(Saved data entries)
|---|

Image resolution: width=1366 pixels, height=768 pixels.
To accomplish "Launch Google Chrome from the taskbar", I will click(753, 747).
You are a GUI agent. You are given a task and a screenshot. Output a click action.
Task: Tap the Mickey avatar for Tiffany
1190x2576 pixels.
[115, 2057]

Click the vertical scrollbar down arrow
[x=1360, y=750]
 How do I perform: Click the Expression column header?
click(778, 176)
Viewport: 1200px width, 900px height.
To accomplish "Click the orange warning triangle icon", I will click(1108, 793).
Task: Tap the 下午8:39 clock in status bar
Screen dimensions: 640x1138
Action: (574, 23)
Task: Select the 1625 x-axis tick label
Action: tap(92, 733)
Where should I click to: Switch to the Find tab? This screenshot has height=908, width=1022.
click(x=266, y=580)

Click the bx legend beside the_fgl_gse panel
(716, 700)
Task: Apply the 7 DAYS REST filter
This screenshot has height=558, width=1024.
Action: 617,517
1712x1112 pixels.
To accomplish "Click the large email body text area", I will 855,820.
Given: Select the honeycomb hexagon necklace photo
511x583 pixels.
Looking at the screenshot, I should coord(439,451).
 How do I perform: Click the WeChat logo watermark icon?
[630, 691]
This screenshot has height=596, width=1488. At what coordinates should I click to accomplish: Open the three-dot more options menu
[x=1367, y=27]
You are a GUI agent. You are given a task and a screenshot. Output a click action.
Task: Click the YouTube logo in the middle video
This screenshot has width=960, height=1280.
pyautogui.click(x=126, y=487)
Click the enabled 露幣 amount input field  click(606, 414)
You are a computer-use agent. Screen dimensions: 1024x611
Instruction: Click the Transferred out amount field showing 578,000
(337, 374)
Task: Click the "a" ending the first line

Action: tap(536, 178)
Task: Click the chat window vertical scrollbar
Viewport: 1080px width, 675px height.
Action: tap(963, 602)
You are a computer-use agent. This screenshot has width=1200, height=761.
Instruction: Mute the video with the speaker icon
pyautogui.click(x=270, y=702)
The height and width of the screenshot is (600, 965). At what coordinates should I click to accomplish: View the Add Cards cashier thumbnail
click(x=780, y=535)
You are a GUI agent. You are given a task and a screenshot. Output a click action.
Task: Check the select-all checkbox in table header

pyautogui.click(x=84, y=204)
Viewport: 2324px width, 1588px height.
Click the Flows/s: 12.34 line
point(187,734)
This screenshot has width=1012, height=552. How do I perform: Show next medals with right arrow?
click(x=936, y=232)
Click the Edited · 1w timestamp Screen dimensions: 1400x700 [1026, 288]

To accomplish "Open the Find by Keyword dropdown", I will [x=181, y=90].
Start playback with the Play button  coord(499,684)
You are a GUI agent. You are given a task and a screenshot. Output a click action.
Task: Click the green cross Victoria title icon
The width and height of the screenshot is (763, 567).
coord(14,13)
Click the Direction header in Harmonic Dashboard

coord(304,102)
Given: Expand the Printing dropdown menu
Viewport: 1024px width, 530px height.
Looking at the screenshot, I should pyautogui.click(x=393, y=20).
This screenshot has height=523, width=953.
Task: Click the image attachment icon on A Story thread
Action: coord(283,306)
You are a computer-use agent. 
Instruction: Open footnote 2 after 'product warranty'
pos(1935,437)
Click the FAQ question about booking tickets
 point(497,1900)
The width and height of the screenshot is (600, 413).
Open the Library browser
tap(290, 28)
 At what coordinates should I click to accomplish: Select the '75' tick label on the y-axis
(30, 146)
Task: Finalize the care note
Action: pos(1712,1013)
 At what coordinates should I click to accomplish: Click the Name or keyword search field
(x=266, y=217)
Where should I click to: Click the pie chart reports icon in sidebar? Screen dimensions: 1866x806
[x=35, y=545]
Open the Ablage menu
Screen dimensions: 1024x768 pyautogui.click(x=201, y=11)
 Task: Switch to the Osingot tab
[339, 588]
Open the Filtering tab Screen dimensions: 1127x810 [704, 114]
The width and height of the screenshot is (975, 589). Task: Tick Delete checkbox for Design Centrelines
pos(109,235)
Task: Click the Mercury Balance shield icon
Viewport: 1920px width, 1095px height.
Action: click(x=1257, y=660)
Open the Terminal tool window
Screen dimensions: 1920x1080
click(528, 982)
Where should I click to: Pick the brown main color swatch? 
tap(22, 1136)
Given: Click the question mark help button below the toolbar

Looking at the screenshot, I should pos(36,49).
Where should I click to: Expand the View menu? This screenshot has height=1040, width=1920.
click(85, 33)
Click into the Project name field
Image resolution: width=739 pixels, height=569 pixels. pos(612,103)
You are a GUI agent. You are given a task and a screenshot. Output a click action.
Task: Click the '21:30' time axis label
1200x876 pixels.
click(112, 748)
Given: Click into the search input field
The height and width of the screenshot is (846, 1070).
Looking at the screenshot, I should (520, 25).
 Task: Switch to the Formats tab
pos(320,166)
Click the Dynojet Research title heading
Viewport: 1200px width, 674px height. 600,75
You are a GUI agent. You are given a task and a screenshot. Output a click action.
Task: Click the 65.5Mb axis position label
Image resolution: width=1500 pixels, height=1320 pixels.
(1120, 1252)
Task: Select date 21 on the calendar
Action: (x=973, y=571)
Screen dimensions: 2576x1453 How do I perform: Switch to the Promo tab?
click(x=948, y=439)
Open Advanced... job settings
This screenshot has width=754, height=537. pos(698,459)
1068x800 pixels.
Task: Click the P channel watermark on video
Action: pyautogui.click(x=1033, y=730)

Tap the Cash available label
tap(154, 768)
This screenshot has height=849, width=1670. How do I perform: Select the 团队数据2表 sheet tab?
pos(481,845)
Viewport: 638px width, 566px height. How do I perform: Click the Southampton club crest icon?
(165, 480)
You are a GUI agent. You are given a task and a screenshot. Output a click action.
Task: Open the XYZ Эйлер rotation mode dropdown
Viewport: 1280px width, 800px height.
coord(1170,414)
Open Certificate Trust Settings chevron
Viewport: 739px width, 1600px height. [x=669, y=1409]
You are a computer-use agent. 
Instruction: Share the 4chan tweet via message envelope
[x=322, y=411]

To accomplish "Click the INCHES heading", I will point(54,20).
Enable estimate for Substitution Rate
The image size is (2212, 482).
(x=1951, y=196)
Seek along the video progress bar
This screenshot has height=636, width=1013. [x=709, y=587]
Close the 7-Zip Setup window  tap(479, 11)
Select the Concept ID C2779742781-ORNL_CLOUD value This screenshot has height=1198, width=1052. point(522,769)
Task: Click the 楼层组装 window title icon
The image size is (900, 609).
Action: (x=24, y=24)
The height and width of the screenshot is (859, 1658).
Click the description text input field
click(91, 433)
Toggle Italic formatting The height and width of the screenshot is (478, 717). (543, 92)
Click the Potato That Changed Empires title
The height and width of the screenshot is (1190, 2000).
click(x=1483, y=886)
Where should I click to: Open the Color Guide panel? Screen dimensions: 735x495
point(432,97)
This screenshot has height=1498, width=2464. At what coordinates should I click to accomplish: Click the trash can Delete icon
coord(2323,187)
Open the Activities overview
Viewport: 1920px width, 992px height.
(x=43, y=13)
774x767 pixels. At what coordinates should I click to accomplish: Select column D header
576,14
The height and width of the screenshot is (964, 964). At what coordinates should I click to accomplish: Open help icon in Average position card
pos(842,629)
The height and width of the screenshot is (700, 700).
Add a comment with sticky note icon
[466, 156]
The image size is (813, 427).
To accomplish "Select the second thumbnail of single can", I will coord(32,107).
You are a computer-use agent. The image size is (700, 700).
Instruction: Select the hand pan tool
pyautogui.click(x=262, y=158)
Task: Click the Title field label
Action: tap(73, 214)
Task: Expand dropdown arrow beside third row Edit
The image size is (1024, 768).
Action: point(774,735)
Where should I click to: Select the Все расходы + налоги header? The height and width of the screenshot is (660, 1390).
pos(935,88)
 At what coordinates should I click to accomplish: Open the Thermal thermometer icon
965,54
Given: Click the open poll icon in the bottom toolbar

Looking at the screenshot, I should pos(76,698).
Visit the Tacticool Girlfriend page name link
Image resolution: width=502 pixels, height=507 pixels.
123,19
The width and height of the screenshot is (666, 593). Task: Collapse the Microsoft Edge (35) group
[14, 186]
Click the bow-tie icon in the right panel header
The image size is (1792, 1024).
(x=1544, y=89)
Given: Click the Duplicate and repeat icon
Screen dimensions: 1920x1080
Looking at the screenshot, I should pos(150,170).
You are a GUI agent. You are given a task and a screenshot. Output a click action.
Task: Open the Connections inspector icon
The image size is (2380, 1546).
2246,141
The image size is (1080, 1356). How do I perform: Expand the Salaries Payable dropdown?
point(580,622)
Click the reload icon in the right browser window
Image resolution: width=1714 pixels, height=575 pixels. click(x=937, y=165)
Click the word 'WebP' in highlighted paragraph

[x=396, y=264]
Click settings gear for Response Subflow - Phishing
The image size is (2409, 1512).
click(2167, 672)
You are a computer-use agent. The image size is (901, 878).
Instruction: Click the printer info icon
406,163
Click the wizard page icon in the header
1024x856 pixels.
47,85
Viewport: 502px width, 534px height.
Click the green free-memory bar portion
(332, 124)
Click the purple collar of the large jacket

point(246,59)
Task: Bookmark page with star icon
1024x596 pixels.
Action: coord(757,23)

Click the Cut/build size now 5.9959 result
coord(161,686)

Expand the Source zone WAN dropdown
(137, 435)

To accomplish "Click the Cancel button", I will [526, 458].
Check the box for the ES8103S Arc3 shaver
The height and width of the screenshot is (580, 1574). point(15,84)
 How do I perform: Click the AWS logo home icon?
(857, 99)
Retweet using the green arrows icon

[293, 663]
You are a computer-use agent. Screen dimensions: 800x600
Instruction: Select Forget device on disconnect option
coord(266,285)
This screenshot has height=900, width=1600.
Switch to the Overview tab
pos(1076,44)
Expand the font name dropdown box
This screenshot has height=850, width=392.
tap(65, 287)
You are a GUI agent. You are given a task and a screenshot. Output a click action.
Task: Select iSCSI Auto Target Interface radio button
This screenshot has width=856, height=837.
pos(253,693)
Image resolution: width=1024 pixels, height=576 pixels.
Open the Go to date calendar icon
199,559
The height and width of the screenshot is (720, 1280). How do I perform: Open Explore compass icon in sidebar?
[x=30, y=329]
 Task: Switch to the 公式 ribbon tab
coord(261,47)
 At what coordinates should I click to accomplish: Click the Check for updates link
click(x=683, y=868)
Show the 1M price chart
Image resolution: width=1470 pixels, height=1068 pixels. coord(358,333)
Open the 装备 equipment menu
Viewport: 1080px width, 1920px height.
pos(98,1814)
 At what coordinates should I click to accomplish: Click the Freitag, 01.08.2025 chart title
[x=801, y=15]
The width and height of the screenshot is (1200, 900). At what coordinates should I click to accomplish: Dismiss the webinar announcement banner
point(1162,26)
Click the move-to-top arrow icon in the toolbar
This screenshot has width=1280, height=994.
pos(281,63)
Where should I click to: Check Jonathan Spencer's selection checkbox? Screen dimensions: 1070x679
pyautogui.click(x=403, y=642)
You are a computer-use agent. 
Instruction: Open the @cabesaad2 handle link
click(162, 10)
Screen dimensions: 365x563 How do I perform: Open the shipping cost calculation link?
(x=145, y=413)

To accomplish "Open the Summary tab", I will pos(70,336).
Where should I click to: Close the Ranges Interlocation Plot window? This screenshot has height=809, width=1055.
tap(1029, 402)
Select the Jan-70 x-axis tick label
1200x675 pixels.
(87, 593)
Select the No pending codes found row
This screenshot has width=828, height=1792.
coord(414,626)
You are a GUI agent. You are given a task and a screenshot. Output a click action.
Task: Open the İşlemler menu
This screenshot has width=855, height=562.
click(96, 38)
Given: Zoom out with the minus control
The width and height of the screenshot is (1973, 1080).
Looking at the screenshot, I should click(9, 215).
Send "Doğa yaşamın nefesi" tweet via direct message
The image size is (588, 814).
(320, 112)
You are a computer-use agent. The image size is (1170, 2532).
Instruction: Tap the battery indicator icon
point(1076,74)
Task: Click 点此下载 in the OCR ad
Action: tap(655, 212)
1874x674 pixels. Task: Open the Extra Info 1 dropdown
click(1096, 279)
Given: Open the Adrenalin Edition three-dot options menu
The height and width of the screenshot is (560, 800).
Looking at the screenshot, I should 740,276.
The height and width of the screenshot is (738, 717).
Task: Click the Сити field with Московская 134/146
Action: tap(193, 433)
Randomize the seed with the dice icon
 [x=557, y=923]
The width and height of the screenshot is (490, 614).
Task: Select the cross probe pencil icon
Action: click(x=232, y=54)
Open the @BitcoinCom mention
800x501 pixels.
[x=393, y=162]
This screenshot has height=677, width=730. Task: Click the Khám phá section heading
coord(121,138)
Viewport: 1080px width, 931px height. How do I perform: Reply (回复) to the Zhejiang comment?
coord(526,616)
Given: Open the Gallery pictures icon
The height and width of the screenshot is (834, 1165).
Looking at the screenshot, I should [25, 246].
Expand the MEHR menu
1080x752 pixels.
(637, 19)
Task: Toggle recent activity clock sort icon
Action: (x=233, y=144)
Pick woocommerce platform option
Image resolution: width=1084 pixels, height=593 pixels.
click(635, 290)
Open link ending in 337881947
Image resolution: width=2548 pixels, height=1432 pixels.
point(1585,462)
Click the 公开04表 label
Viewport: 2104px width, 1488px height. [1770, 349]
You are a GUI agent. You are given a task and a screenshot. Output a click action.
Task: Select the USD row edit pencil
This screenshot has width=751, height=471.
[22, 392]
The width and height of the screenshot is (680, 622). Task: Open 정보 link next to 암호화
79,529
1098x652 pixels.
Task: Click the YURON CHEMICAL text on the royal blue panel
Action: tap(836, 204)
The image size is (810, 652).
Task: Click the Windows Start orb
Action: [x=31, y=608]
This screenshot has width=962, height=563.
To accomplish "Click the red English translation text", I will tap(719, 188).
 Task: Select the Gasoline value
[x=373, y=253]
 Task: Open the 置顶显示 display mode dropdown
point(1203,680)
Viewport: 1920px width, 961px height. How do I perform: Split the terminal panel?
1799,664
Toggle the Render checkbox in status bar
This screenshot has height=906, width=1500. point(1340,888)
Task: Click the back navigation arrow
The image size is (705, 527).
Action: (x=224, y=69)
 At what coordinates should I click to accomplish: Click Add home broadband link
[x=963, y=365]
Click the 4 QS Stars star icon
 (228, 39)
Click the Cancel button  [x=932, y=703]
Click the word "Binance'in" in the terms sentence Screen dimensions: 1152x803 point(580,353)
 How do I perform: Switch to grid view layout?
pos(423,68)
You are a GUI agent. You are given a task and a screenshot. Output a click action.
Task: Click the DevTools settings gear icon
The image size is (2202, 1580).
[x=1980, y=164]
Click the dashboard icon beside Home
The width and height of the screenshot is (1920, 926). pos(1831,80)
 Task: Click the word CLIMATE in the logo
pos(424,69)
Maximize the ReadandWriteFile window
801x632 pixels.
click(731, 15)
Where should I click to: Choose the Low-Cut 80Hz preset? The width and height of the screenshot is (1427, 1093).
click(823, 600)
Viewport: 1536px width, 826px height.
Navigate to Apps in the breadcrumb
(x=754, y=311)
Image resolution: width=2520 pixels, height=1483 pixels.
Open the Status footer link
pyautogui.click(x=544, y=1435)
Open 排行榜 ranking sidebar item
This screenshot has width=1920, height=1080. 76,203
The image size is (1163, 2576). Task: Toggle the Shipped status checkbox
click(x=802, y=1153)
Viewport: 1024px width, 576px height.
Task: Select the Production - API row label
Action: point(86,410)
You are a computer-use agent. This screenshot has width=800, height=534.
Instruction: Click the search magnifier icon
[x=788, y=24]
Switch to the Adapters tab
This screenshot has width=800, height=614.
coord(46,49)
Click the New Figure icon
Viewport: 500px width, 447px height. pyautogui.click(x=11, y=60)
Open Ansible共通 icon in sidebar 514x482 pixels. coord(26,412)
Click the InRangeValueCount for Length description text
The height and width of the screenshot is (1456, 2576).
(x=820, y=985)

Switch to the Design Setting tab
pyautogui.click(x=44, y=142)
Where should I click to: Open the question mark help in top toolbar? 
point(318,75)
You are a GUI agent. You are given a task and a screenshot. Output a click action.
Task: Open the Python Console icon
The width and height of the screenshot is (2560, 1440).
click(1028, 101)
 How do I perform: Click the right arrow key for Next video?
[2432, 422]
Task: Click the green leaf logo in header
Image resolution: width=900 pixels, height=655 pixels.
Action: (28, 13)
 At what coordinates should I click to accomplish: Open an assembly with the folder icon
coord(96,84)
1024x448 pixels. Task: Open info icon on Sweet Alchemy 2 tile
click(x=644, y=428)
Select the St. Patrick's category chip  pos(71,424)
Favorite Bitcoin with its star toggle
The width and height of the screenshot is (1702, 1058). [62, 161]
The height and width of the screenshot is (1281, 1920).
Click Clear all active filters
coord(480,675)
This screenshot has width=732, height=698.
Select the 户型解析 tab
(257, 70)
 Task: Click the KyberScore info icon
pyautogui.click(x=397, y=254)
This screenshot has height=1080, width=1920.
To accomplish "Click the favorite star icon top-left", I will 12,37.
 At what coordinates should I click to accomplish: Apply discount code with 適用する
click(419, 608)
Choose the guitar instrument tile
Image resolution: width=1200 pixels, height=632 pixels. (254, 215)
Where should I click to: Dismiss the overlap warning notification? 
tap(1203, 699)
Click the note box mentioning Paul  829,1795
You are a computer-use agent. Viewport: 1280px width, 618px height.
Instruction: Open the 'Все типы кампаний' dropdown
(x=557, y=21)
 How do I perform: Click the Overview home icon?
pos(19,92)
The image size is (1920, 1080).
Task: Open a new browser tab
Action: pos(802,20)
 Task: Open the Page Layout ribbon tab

|---|

- Exercise: Recast the listing as a Markdown table with columns "No." and "Line", beginning at the line that contains "Viewport: 1920px width, 961px" and stopping after the line that contains "This screenshot has height=906, width=1500.". Put each line in its own numbered row, and leave out any blank lines.

- Answer to this exercise:
| No. | Line |
|---|---|
| 1 | Viewport: 1920px width, 961px height. How do I perform: Split the terminal panel? |
| 2 | 1799,664 |
| 3 | Toggle the Render checkbox in status bar |
| 4 | This screenshot has height=906, width=1500. point(1340,888) |